The Questions: What The Heck Is Reconciliation?
Who’s Doing The Forgiving Anyway? “We need to remember that it is what Jesus does in the sacrament of confession that is the most important thing, and on this we need to focus the most when we confess. The examination of conscience, sorrow for sin, purpose of amendment and telling of the sins to a priest are indeed all important aspects of the sacrament. But to have a more positive and meaningful experience of the sacrament we need to remember what Jesus does. The one to whom we are confessing our sins is Christ, and it is our merciful Savior who died on the cross who extends his hands each time we confess to give us divine pardon and healing, to fill us with God’s mercy, and to give us the strength to live good lives and to overcome sin and temptation.via Reconcilliation.
If God Already Forgives My Sins Why Should I Confess Them To A Priest? “The question is often asked, Why confess my sins to a priest? Why not confess them directly to God, since God has already forgiven me anyway? From God’s point of view, this simple answer is: There is no reason. But from our point of view, the answer is that as, human beings who do not live in minds’ and thoughts alone, we need to externalize in a bodily way with words, signs and gestures what is in our minds and hearts. We need to seek, hear and feel forgiveness, not just think about it. We need other human beings to help us externalize what is within us and open our hearts before the Lord, which then puts confessors in a new light. They are best seen not as faceless and impersonal judges but as spiritual guides helping us with our guilt, sorrow and compassionately helping us to experience and receive the mercy of God in our lives.” via Reconcilliation.
The Benefits: The Sacrament of Reconciliation is a Celebration! “For those Catholics who have cut ourselves off from God and the Church by serious (grave, mortal) sin and now wish to return to God’s table (many Catholics find this situation rarely happens in their lives), the Church offers the Sacrament of Reconciliation to celebrate their “homecoming.” This is the only time when Catholics are required to celebrate the sacrament. But we celebrate Reconciliation not merely because we have to, but because it is a sacrament—a sign and celebration of God showing forth his mercy “by reconciling the world to himself in Christ and by making peace for all things on earth and in heaven by the blood of Christ on the cross”—as we read in the very first words of the Rite of Penance.” via AmericanCatholic.org – Catholic Update ©2000-How to Celebrate the Sacrament of Reconciliation Today by Thomas Richstatter, O.F.M., S.T.D..

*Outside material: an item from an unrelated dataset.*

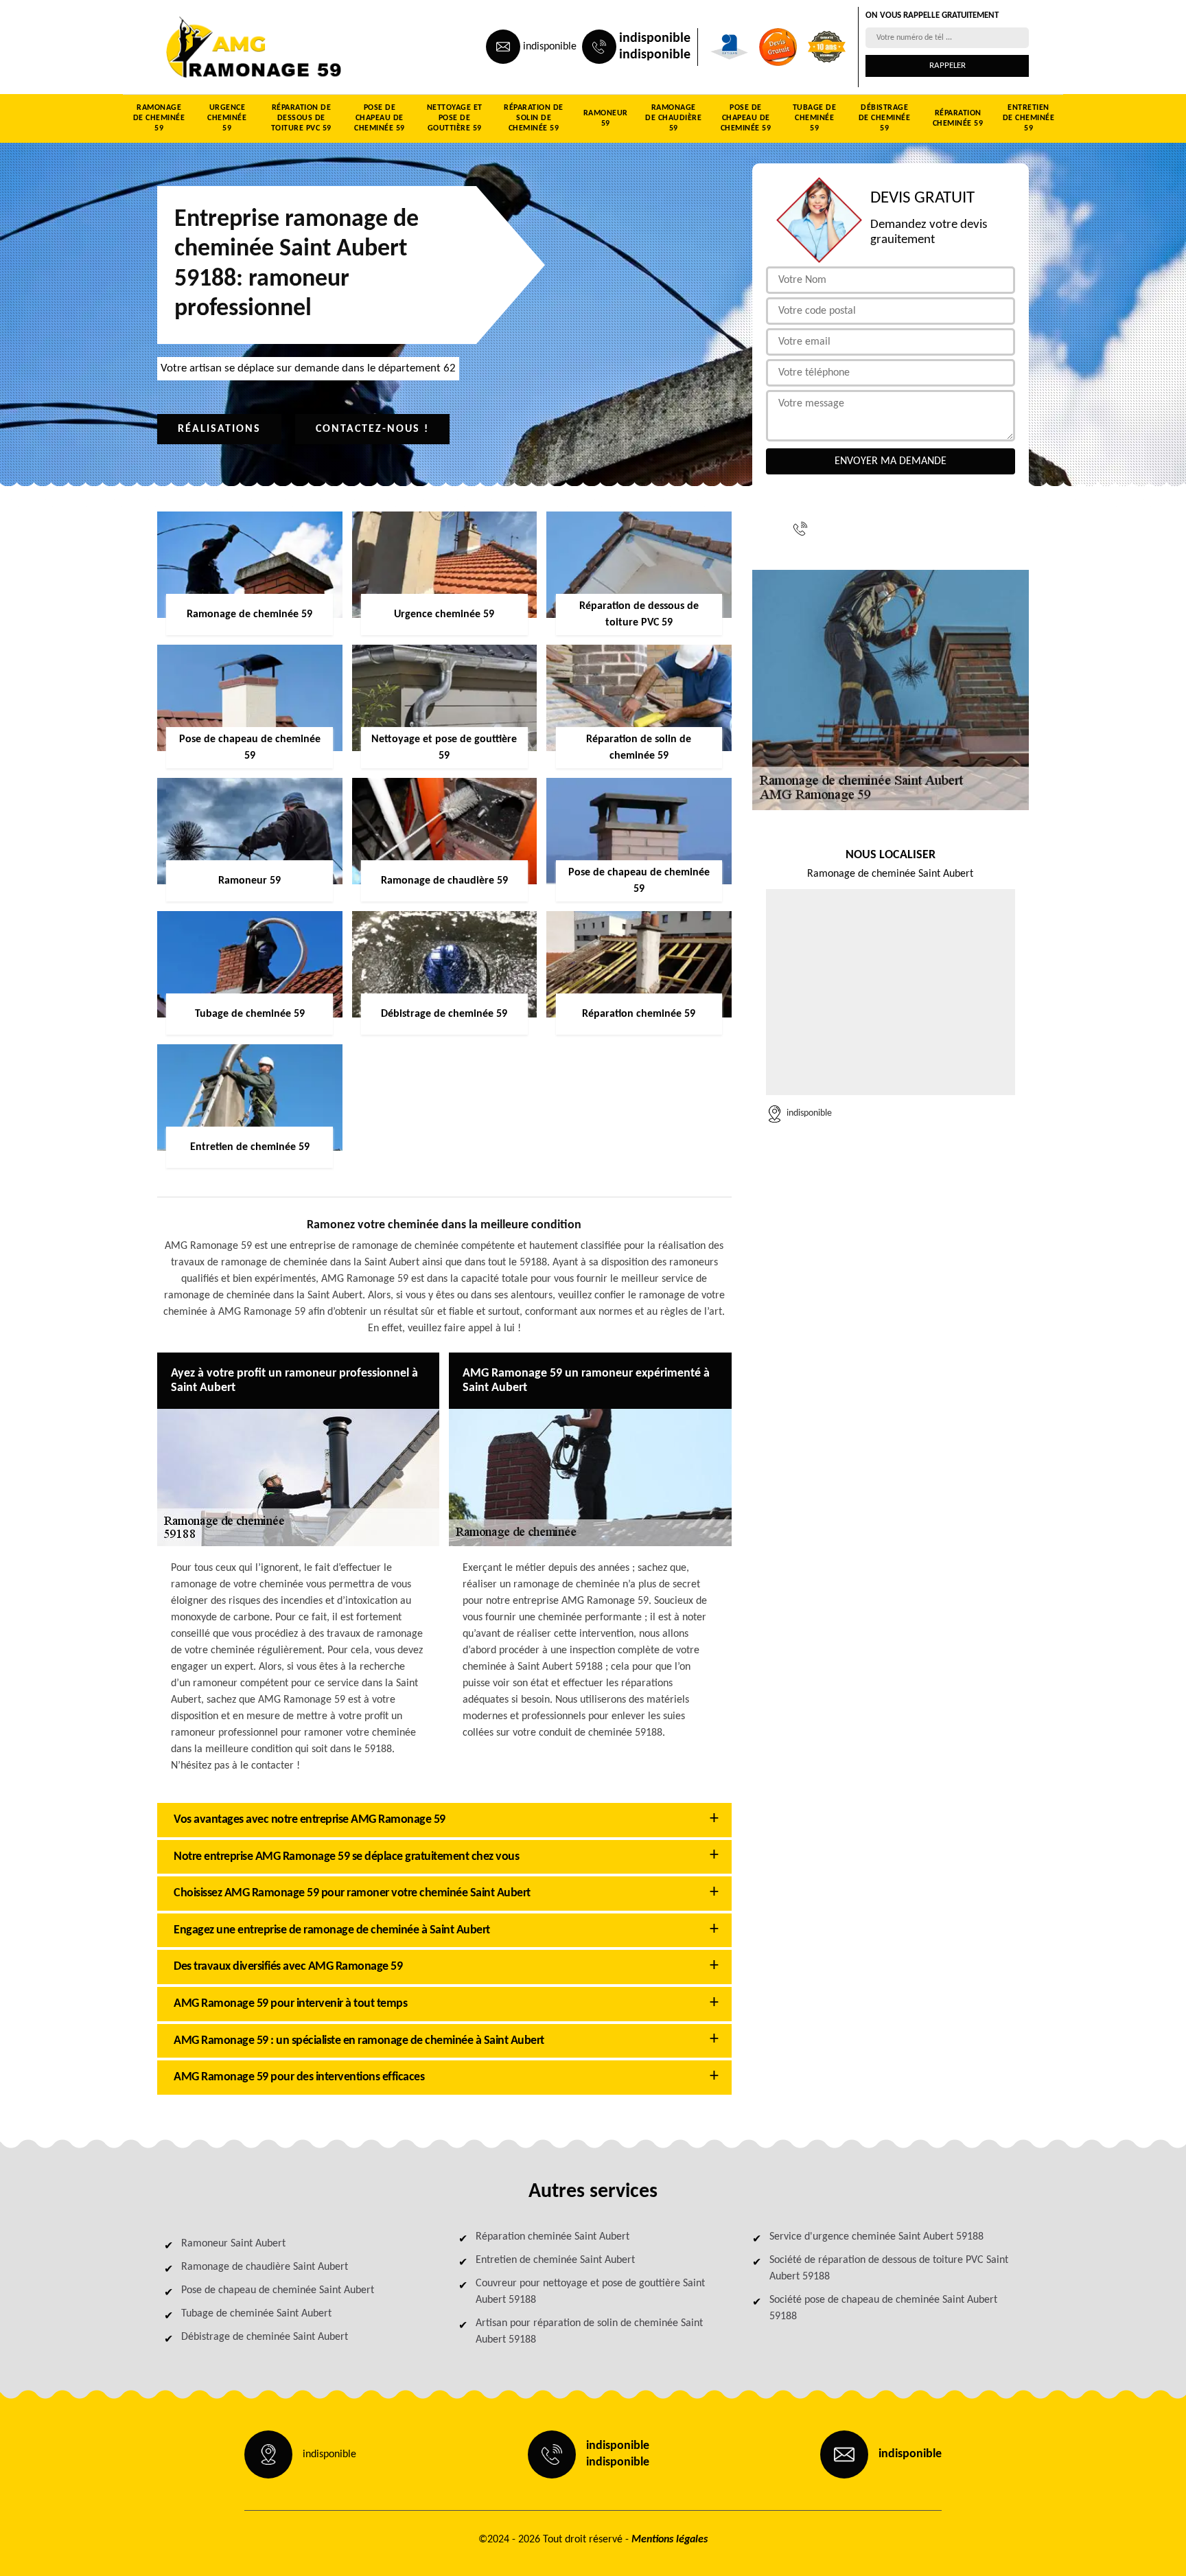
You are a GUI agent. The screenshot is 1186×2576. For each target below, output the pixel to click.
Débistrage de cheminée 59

Confession makes you better friends with God! “Reconciling man to God is the purpose of Confession. When we sin, we deprive ourselves of God’s grace. And by doing so, we make it even easier to sin some more. The only way out of this downward cycle is to acknowledge our sins, to repent of them, and to ask God’s forgiveness. Then, in the Sacrament of Confession, grace can be restored to our souls, and we can once again resist sin.” via The Sacrament of Confession – Confession in the Catholic Church.
Confession is Soothing! “How many are the souls, in distress, anxiety or loneliness, whose one need is to find a being to whom they can pour out their feelings unheard by the world? Tell them out they must; they cannot tell them out to those whom they see every hour. They want to tell them and not to tell them; and they want to tell them out, yet be as if they be not told; they wish to tell them to one who is strong enough to bear them, yet not too strong to despise them; they wish to tell them to one who can at once advise and can sympathize with them; they wish to relieve themselves of a load, to gain a solace, to receive the assurance that there is one who thinks of them, and one to whom in thought they can recur, to whom they can betake themselves, if necessary, from time to time, while they are in world” (“The Present Position of Catholics,” p. 351). — John Henry Cardinal Newman via The Most Difficult Sacrament.
AND…You Can Read Your Sins Off Your iPhone! I always use my iPhone to take notes of my sins- don’t you? My Priest told me that it was perfectly o.k. to use it as a prompt. Who says the Catholic church is archaic?